Per effettuare acquisti di qualità al giusto prezzo è bene verificare sul bancone l’etichetta, che per legge deve prevedere l’area di pesca (Gsa). Le provenienze sono quelle dalle Gsa 9 (Mar Ligure e Tirreno), 10 (Tirreno centro meridionale), 11 (mari di Sardegna), 16 (coste meridionali della Sicilia), 17 (Adriatico settentrionale), 18 (Adriatico meridionale), 19 (Jonio occidentale), oltre che dalle attigue 7 (Golfo del Leon), 8 (Corsica) e 15 (Malta).

Low cost al posto di pesce pregiato

Il pesce spada, insieme al tonno, è tra i pesci di grande taglio ad essere più ricercati e allo stesso tempo più soggetti alle frodi. Il tasso di contraffazione aumenta anche per il fatto che queste specie sono vendute in tranci e ciò spesso rende ancora più difficile l’identificazione. Alcuni accorgimenti però possono aiutarci. Al posto dello spada spesso ci “rifilano” lo smeriglio, il marlin oppure la verdesca. “Il trancio dello spada – spiegava al Salvagente Valentina Tepedino, veterinario, direttrice di Eurofishmarket.it – si caratterizza perché il muscolo rosso (la parte più irrorata dal sangue) ha una forma di àncora e non raggiunge mai la pelle” come invece succede invece nel marlin il cui colore è decisamente più scuro rispetto al chiaro dello spada.

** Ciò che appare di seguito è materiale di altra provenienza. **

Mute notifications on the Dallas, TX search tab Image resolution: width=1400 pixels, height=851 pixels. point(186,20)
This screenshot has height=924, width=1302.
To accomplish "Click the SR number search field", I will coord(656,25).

Nello smeriglio invece il muscolo rosso assume una forma tondeggiante e posizionata al centro. “Qualora il trancio è spezzato a metà, l’àncora dello spada – aggiunge l’esperta – prende le sembianze di una mezza luna che non toccherà mai l’esterno della pelle”.

Sul tonno invece le frodi più che sulla sostituzione di specie si concentrano sull’utilizzo di additivi. Può capitare che venga spacciato un pinne gialle (la cui carne è molto rossa) per tonno rosso (più roseo) ma sono molto più diffusi i casi di contraffazione con additivi. Il succo di rape rosse è un ‘colorante’ fatto rientrare come ingrediente che però spesso viene impiegato per nascondere un trattamento chimico vietato: l’uso del monossido di carbonio che serve a mascherare la reale colorazione del prodotto”.

Una delle contraffazioni più difficili da smascherare è quella del filetto di cernia sostituito con la brotula o il pangasio.

Altro pesce incline a essere camuffato è la sogliola. “Nel fresco intero spesso assistiamo una sostituzione ‘interna’: viene spacciata una specie meno pregiata, come l’atlantica (Solea senegalensis), per la migliore vulgaris che costa il 30-40% di più. Nello sfilettato invece viene usato l’halibut, il pesce piatto più lungo al mondo visto che può raggiungere anche un metro”. L’occhio però in questo caso può aiutarci: “Il filetto di halibut – spiegava al Salvagente la Tepedino – è più spesso di uno di sogliola”.